Una persona que se nos
presenta llena de autoridad – en cierto modo autoritarismo – nos da la
posibilidad de acercarnos para hacerle nuestras peticiones aunque no sabemos
bien como puede reaccionar. Y así podríamos pensar en muchísimas
circunstancias, porque las personas realmente somos muy distintas unas de otras
y eso va a condicionar nuestra forma de acercarnos a esa persona por muy clara
que tengamos nuestra personalidad y nuestra voluntad de entrar en relacion con
el otro.
Puede parecernos una
introducción un tanto prolífica para nuestra reflexión en torno al evangelio
pero es lo que me da que pensar la forma como Jesús nos enseña a relacionarnos
con Dios. Para hablarnos de la oración de entrada nos dice que no son
necesarias muchas palabras pues Dios nos conoce y sabe bien lo que necesitamos
y nos da un modelo de oración. Como siempre decimos no es una oración solamente
para aprendernos como un formulario que tengamos que repetir sino un sentido de
relación con Dios. Y es que el modo que Jesús nos enseña a relacionarnos con
Dios es el de los hijos.
No es lo mismo acercarnos
a Dios para nuestra oración sintiendo y gozándonos en que es nuestro Padre, que
acercarnos a un Ser que por su grandeza podemos sentir en la distancia y al que
vemos como un Dios justiciero al que hemos de temer porque está con la vara de
medir en su mano para ver en que hemos faltado o en que nos hemos sobrepasado.
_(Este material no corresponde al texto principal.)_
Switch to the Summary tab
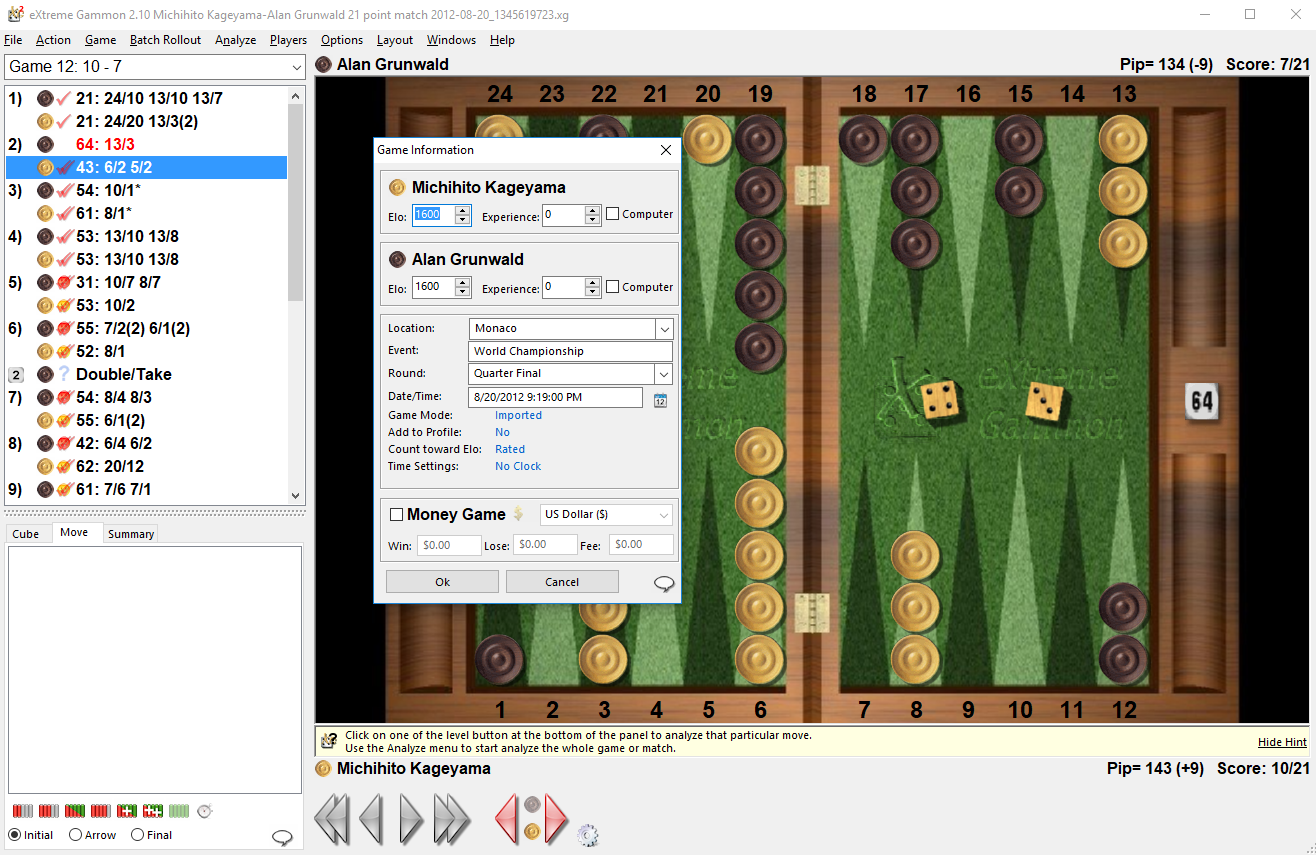Viewport: 1316px width, 855px height. (x=131, y=534)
Y pensemos si acaso muchas veces no nos acercamos a Dios llenos de temores
porque más pronto estamos pensando en el castigo que en la misericordia.
Fijémonos que ese
modelo de oración que Jesús nos propone no es otra cosa que un regocijarnos en
el amor de Dios que es nuestro Padre. Para empezar comenzamos llamándolo Padre
– ese Abba hebreo o arameo que es mucho más tierno incluso que un papaíto que
nosotros podamos decir en nuestro idioma – y porque le llamamos Padre nos
gozamos en su presencia, queremos disfrutar de su presencia, queremos
responderle con nuestro amor al amor que El nos tiene.
¿No es quererle decir
como piropos de amor ese deseo de santificar el nombre de Dios? ¿No es una
expresión de nuestro cariño el decirle que siempre queremos estar con El porque
le amamos y que en todo queremos agradarle porque queremos siempre hacer su
voluntad? ¿No es con la confianza de los hijos con la que nos presentamos
pobres ante El porque sabemos que nos protege siempre siendo para nosotros un
padre providente que así como cuida los pájaros del cielo o las flores de los
campos así se llena de ternura con nosotros que somos sus hijos queriéndonos dar
siempre lo mejor? Y así podríamos seguir comentando toda esa maravilla de
expresión de amor que es la oración que Jesús nos enseñó. Nos sentimos
confiados porque sabemos de su misericordia, nos sentimos confiados porque
contamos con la fuerza de su Espíritu que nos aleja del mal.
No puede ser otra cosa
que la oración de los hijos. Como hijos llenos de amor nos acercamos con la
confianza del amor a quien sabemos que nos ama porque es nuestro Padre.